* TEXT SEGMENT *
--------
Reputation: 542
I have three text files containing names and grades. I removed the grades and created new files with just the names. Here is what the files look like:
first.txt
Alice
Bob
Carl
Derrick
Jessica
Sarah
Zach
second.txt
Alice
Bob
Derrick
Jared
Jessica
Sarah
Zach
third.txt
Bob
Jared
Sarah
Slate
Terry
Zach
I want to compare all three files and if there is a name in one file that is not in the other, I want to add it in. So at the end all files will contain the same names. I know you gonna add lines in perl, so a new file will have to created to do this.
Here is my approach to it. I start by comparing the first and second, adding differences from second into first. Then comparing first and second, adding differences from first into second. Then I compare the second file (either works) with third file, print differences from second into third file. Then I compare second and third, and print differences that are in third into both first and second. I put compare statements in as well to ensure the files have the same entries.
The files with grades are named original1.txt
original2.txt
original3.txt
In the end I will take the files containing the new names, and combine them with the files that have the grades. If there is no grade for a new name in the file, it will simply have no grade entry.
Is there a cleaner way of doing this? It looks like a huge mess.
Upvotes: 1
Views: 123
Reputation: 52354
Unless this is for a class or something where using perl is a hard requirement, the cleaner way is to not use perl at all, but standard shell utilites.
--------
* Records from a data source *
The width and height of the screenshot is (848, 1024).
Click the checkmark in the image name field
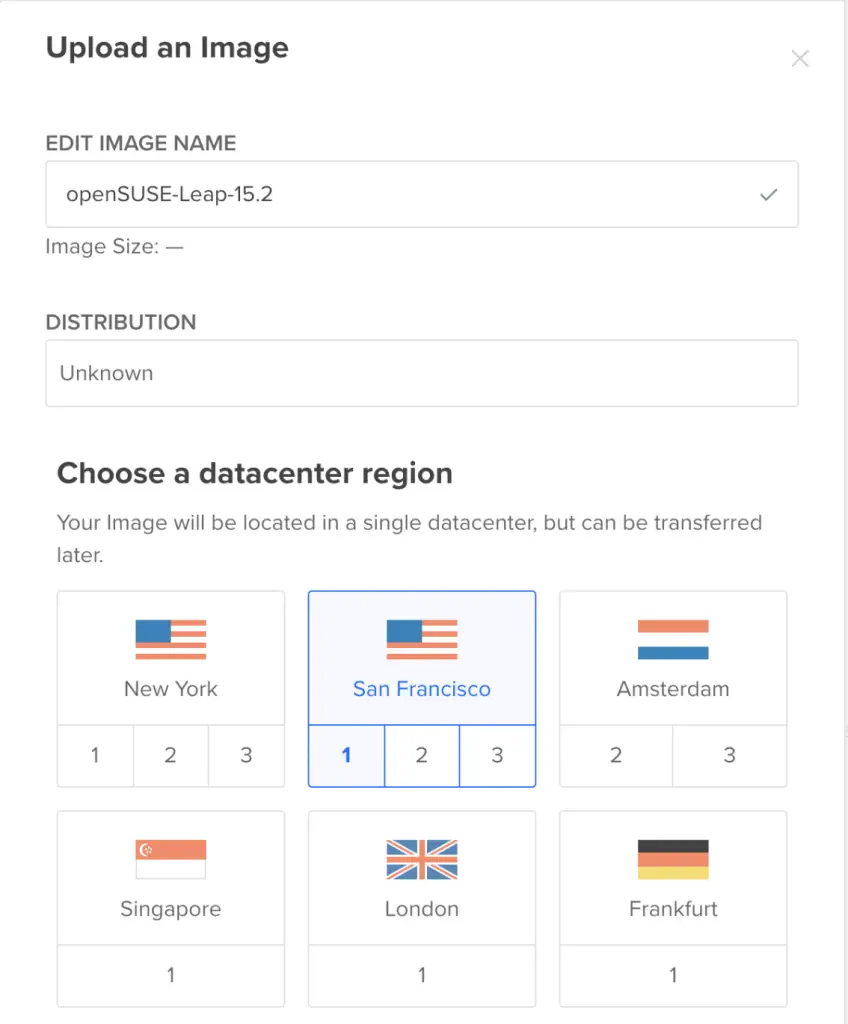coord(769,194)
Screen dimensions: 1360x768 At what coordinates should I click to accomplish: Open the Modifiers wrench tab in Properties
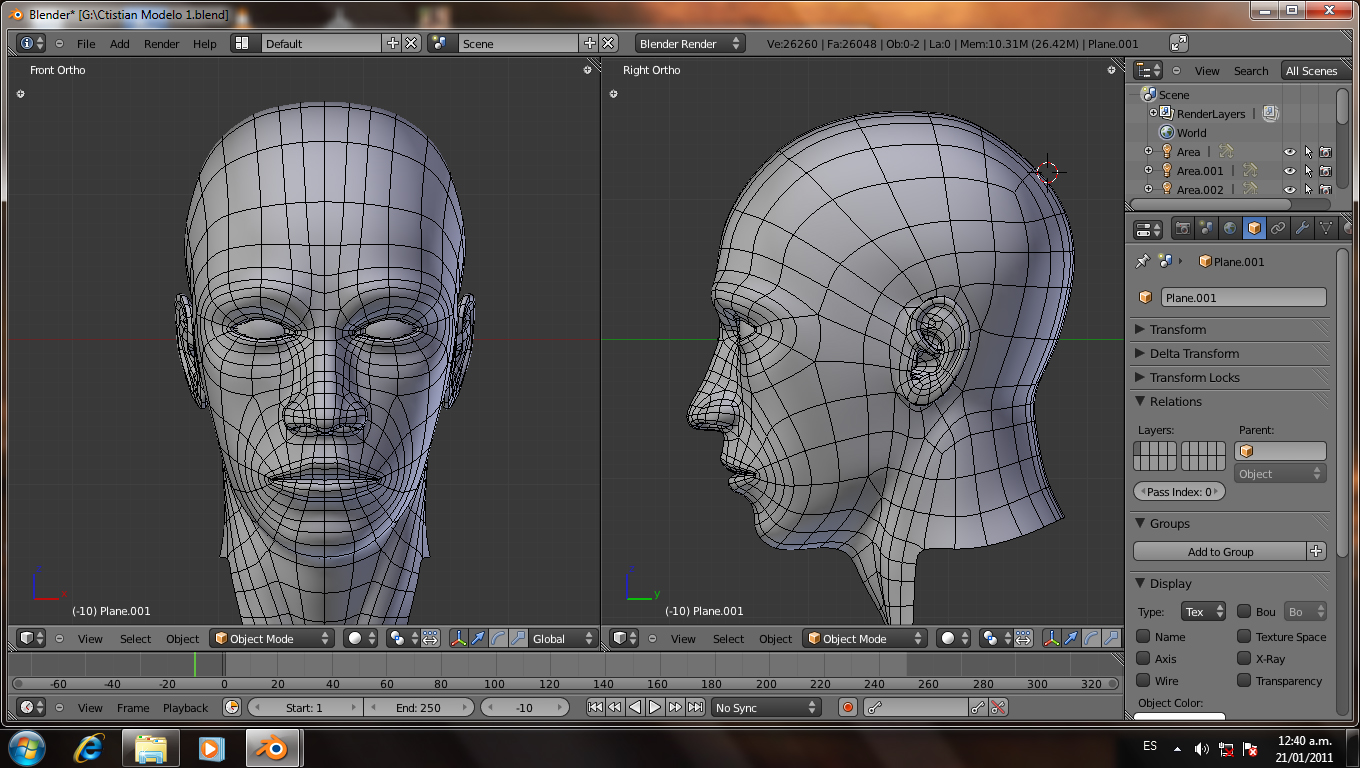tap(1302, 228)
--------
* TASKS FOR THIS EXERCISE *
a) Could you copy the records from the line containing "Screen dimensions: 1360x768" through the end of the records, both ends included, leaving the pictures out?
b) Could you carry on the forum thread about merging the name lists in three text files from where it stops?

* TASK-BY-TASK ANSWERS *
a)
Screen dimensions: 1360x768 At what coordinates should I click to accomplish: Open the Modifiers wrench tab in Properties
tap(1302, 228)

b)
Assuming your originalN.txt
files look something like:
Alice A
Bob B
Carl C
Derrick D
Jessica A
Sarah B
Zach C
with tabs separating the columns
you can do:
sort -um <(cut -f1 original1.txt) \
<(cut -f1 original2.txt) \
<(cut -f1 original3.txt) > allnames.txt
to get a file with all the names from all three files (If they're not already sorted by name, use sort -u ...
instead). This does require bash, zsh, or ksh93 for the <(command)
redirection syntax.
Then you can merge those names with each individual file with a left outer join
:
$ join -t$'\t' -a1 allnames.txt original1.txt
Alice A
Bob B
Carl C
Derrick D
Jared
Jessica A
Sarah B
Slate
Terry
Zach C
and so on.
If using perl, there's no need for all those temporary files. Just stick the names from all the original files in a hash:
#!/usr/bin/env perl
use warnings;
use strict;
use autodie;
use feature qw/say/;
# Read all names from the files given on the command line.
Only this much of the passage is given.